§ WHAT YOU NEED TO DO: Would you reproduce exactly the lines below from the one holding "Add another allowed channel" through the one holding "Maximize the QUIZZ", inclusive, and no others?
[[ RECORDS FOR THE EXERCISE open ]]
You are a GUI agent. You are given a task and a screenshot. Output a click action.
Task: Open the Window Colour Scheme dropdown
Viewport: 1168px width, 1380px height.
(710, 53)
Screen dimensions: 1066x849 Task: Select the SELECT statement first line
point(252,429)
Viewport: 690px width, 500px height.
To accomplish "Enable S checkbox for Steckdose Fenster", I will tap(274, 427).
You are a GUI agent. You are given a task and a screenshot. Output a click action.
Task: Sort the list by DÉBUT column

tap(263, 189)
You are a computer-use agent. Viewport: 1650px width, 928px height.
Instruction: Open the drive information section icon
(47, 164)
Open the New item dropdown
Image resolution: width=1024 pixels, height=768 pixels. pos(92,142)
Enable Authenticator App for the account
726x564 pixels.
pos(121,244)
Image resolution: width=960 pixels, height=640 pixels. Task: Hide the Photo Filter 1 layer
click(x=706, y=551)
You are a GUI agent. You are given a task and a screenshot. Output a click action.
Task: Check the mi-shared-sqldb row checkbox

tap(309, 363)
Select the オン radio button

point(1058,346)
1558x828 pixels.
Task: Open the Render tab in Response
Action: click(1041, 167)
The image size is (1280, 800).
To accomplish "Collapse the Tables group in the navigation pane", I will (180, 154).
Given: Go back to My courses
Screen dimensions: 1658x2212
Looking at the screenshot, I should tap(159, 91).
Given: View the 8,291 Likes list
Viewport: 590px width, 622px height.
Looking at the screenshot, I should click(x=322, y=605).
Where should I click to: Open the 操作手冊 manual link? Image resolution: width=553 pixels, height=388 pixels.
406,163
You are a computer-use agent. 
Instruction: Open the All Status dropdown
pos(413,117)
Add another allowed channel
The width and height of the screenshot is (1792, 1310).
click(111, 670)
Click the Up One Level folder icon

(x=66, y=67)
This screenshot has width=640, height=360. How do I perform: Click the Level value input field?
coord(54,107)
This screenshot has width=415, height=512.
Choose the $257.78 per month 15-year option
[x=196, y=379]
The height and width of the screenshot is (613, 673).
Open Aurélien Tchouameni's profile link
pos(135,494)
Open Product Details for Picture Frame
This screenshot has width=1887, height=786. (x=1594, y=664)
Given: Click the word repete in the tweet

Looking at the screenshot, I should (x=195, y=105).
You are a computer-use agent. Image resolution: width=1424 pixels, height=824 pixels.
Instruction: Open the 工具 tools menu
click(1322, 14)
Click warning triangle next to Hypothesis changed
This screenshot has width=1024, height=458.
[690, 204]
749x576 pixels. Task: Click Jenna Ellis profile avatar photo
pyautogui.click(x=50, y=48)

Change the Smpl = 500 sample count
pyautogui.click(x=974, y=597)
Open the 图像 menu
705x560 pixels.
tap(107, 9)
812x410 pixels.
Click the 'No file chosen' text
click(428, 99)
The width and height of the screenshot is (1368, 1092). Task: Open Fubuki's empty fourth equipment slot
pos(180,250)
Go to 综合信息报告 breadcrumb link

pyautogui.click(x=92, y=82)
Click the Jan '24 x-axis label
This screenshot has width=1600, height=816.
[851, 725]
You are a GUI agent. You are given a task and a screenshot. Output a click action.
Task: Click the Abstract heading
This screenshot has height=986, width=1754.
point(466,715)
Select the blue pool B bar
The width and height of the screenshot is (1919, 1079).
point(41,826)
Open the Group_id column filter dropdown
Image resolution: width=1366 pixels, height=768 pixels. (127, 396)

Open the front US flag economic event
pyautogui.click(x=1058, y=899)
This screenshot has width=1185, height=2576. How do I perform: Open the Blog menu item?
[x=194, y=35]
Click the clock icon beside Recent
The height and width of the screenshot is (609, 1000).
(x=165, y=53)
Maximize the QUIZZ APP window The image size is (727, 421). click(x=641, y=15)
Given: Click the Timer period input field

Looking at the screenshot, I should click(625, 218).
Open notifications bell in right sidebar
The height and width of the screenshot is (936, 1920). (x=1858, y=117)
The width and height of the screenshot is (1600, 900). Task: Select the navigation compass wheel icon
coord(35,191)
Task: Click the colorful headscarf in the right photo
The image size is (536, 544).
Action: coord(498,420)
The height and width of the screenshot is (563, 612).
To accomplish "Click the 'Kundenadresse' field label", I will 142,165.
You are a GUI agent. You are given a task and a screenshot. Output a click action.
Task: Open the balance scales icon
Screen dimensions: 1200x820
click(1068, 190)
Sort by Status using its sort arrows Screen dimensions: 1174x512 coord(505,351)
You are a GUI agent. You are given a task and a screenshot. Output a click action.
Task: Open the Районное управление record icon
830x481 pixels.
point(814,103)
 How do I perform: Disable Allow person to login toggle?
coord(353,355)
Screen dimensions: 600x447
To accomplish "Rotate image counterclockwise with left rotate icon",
[[ RECORDS FOR THE EXERCISE closed ]]
§ THE COMPLETED TASK:
Add another allowed channel
The width and height of the screenshot is (1792, 1310).
click(111, 670)
Click the Up One Level folder icon

(x=66, y=67)
This screenshot has width=640, height=360. How do I perform: Click the Level value input field?
coord(54,107)
This screenshot has width=415, height=512.
Choose the $257.78 per month 15-year option
[x=196, y=379]
The height and width of the screenshot is (613, 673).
Open Aurélien Tchouameni's profile link
pos(135,494)
Open Product Details for Picture Frame
This screenshot has width=1887, height=786. (x=1594, y=664)
Given: Click the word repete in the tweet

Looking at the screenshot, I should (x=195, y=105).
You are a computer-use agent. Image resolution: width=1424 pixels, height=824 pixels.
Instruction: Open the 工具 tools menu
click(1322, 14)
Click warning triangle next to Hypothesis changed
This screenshot has width=1024, height=458.
[690, 204]
749x576 pixels. Task: Click Jenna Ellis profile avatar photo
pyautogui.click(x=50, y=48)

Change the Smpl = 500 sample count
pyautogui.click(x=974, y=597)
Open the 图像 menu
705x560 pixels.
tap(107, 9)
812x410 pixels.
Click the 'No file chosen' text
click(428, 99)
The width and height of the screenshot is (1368, 1092). Task: Open Fubuki's empty fourth equipment slot
pos(180,250)
Go to 综合信息报告 breadcrumb link

pyautogui.click(x=92, y=82)
Click the Jan '24 x-axis label
This screenshot has width=1600, height=816.
[851, 725]
You are a GUI agent. You are given a task and a screenshot. Output a click action.
Task: Click the Abstract heading
This screenshot has height=986, width=1754.
point(466,715)
Select the blue pool B bar
The width and height of the screenshot is (1919, 1079).
point(41,826)
Open the Group_id column filter dropdown
Image resolution: width=1366 pixels, height=768 pixels. (127, 396)

Open the front US flag economic event
pyautogui.click(x=1058, y=899)
This screenshot has width=1185, height=2576. How do I perform: Open the Blog menu item?
[x=194, y=35]
Click the clock icon beside Recent
The height and width of the screenshot is (609, 1000).
(x=165, y=53)
Maximize the QUIZZ APP window The image size is (727, 421). click(x=641, y=15)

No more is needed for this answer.